Le président kényan William Ruto a ordonné le lancement, à partir du lundi 7 septembre 2026, d’une opération visant les étrangers exerçant certaines activités de petit commerce au Kenya. Sont notamment concernés le commerce ambulant et l’exploitation de petites boutiques de détail.
Lors d’une réunion avec des représentants du secteur privé, le chef de l’État a estimé que les activités commerciales nécessitant relativement peu de capitaux devaient être prioritairement réservées aux citoyens kényans. Il a demandé aux autorités compétentes de prendre des mesures afin de faire respecter cette orientation.

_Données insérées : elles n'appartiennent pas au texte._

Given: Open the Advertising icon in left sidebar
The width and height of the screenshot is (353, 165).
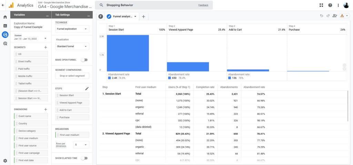Looking at the screenshot, I should [x=5, y=44].
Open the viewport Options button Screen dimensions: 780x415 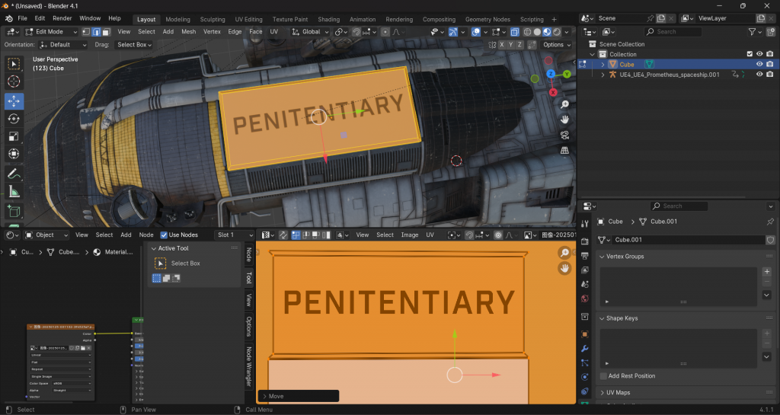click(555, 45)
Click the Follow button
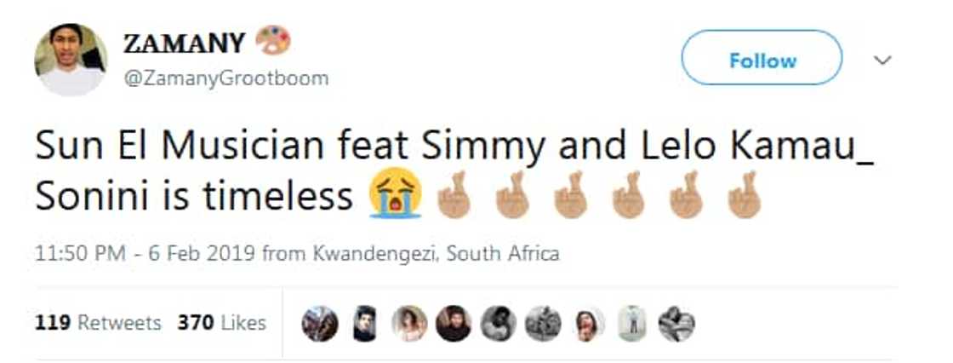953x363 pixels. tap(762, 61)
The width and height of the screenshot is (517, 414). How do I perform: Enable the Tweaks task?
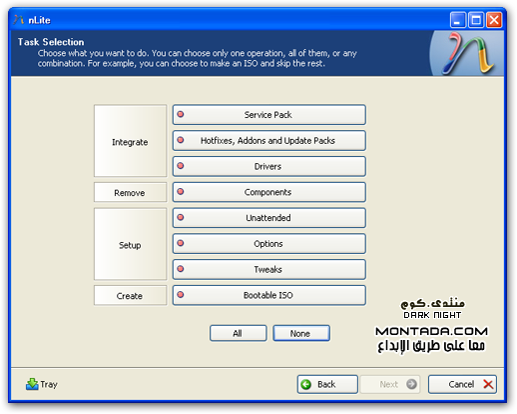coord(269,269)
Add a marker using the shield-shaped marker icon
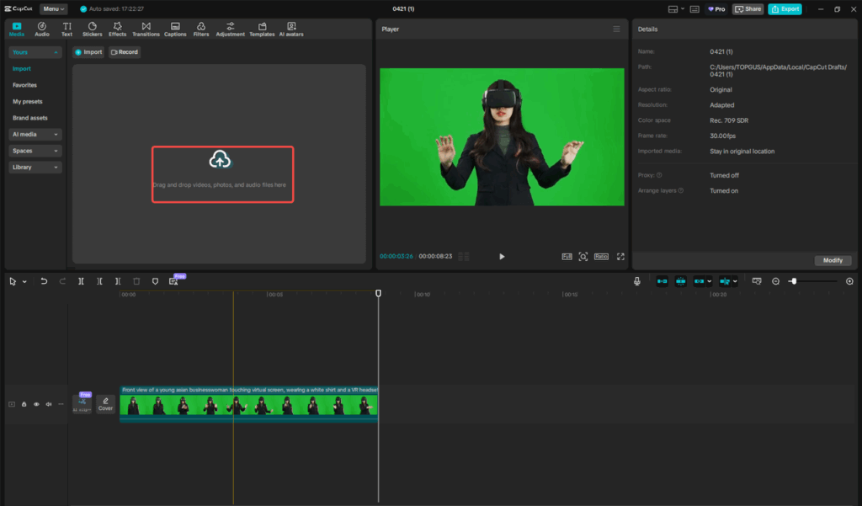This screenshot has height=506, width=862. click(x=155, y=281)
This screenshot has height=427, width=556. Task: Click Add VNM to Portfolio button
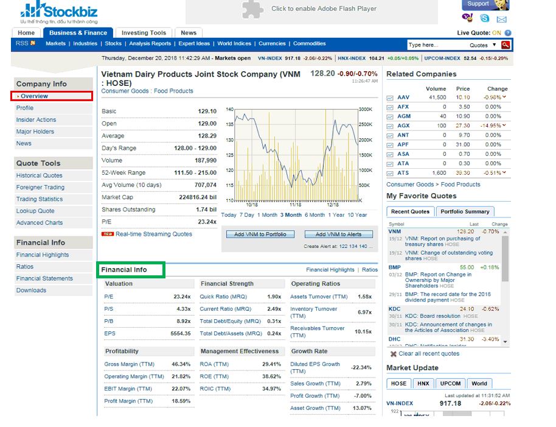click(x=260, y=234)
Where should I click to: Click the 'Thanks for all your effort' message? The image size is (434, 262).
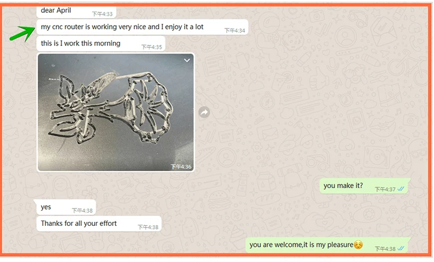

William Ruto a toutefois établi une distinction entre le petit commerce et les investissements étrangers de grande envergure. Selon lui, le Kenya reste ouvert aux capitaux internationaux et souhaite continuer à attirer de grands investisseurs, mais entend éviter que des ressortissants étrangers occupent des activités considérées comme accessibles aux petits entrepreneurs locaux.
La mesure annoncée ne vise donc pas l’ensemble des entreprises étrangères présentes dans le pays. À ce stade, les autorités n’ont toutefois pas encore publié de liste exhaustive des activités concernées ni détaillé les modalités pratiques de l’opération qui doit débuter le 7 septembre.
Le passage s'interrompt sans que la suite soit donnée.